**Exercise description:** Take every line of the material below that includes the string "agent" and copy it out.

BEGIN Input

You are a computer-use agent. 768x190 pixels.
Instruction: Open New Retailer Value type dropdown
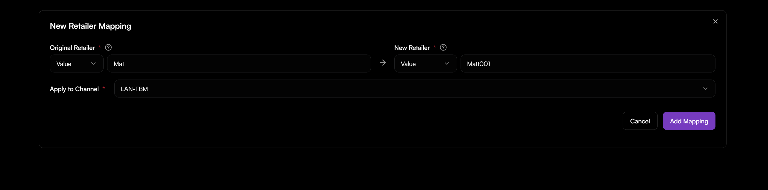425,64
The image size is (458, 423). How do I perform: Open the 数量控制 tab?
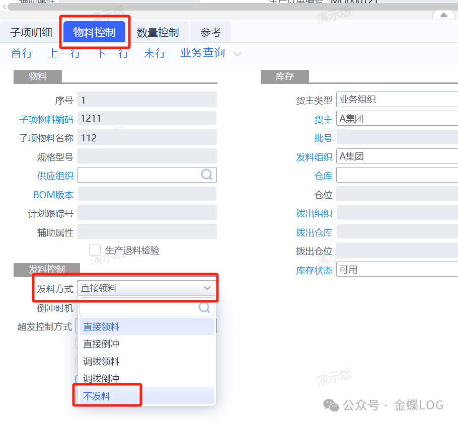click(x=158, y=33)
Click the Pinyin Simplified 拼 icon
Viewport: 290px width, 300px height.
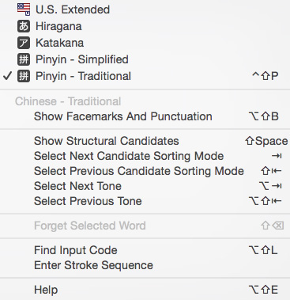click(x=24, y=59)
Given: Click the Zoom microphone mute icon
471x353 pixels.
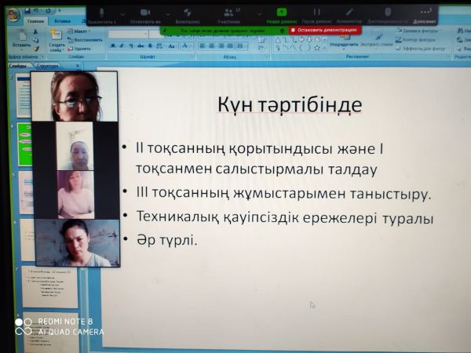Looking at the screenshot, I should 103,13.
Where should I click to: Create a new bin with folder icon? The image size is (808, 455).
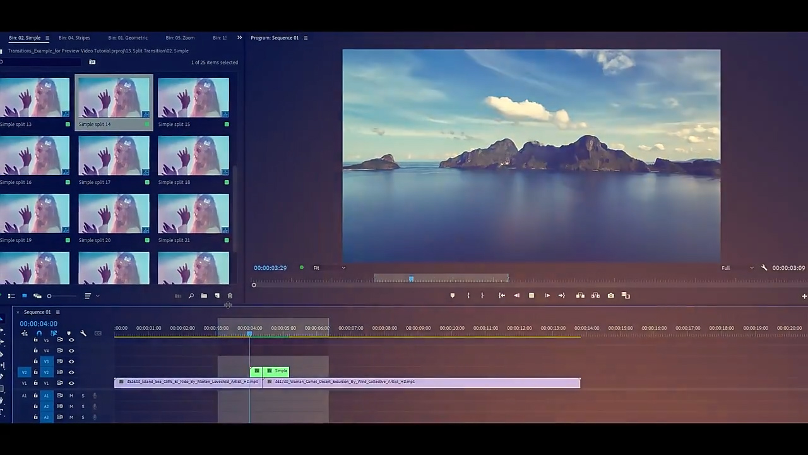(x=204, y=296)
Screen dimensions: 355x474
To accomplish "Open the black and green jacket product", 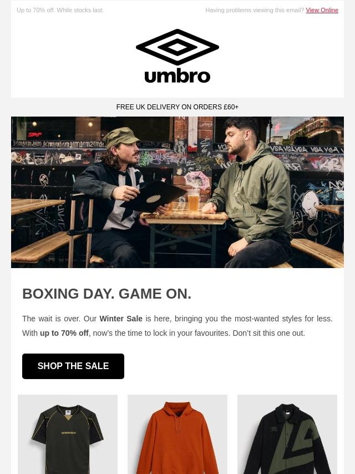I will [x=287, y=434].
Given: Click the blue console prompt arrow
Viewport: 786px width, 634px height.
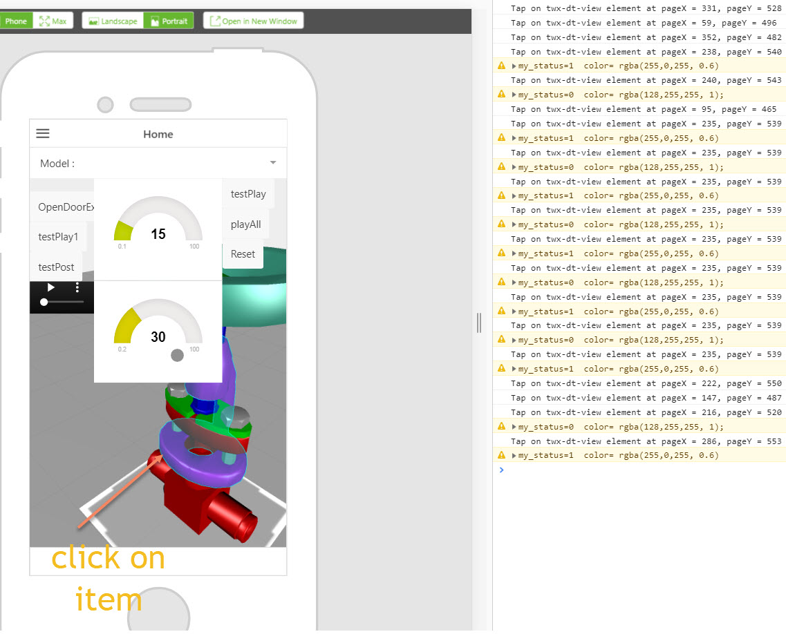Looking at the screenshot, I should coord(501,470).
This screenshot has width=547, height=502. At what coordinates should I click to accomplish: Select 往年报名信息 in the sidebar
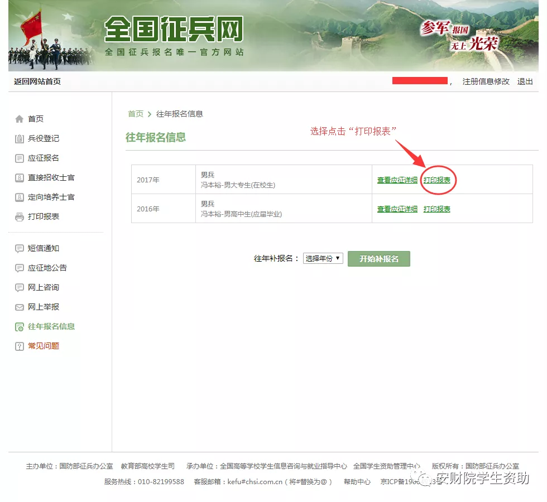[x=51, y=326]
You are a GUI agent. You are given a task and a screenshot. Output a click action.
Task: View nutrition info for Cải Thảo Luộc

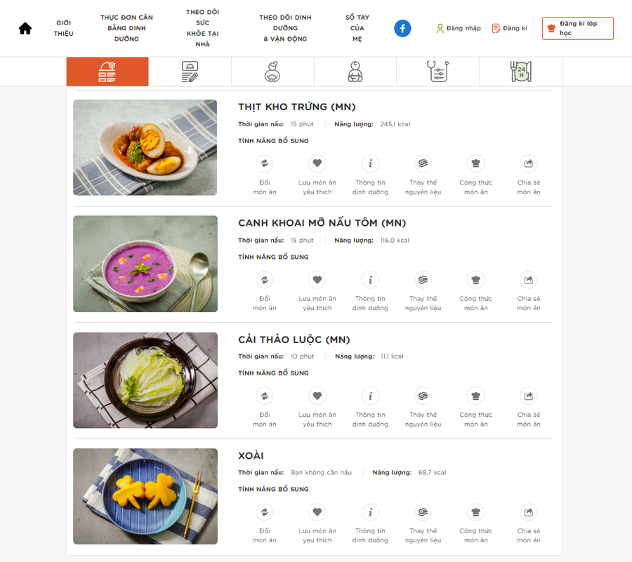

END Input

**Answer to the exercise:**
You are a computer-use agent. 768x190 pixels.
You are a GUI agent. You are given a task and a screenshot. Output a click action.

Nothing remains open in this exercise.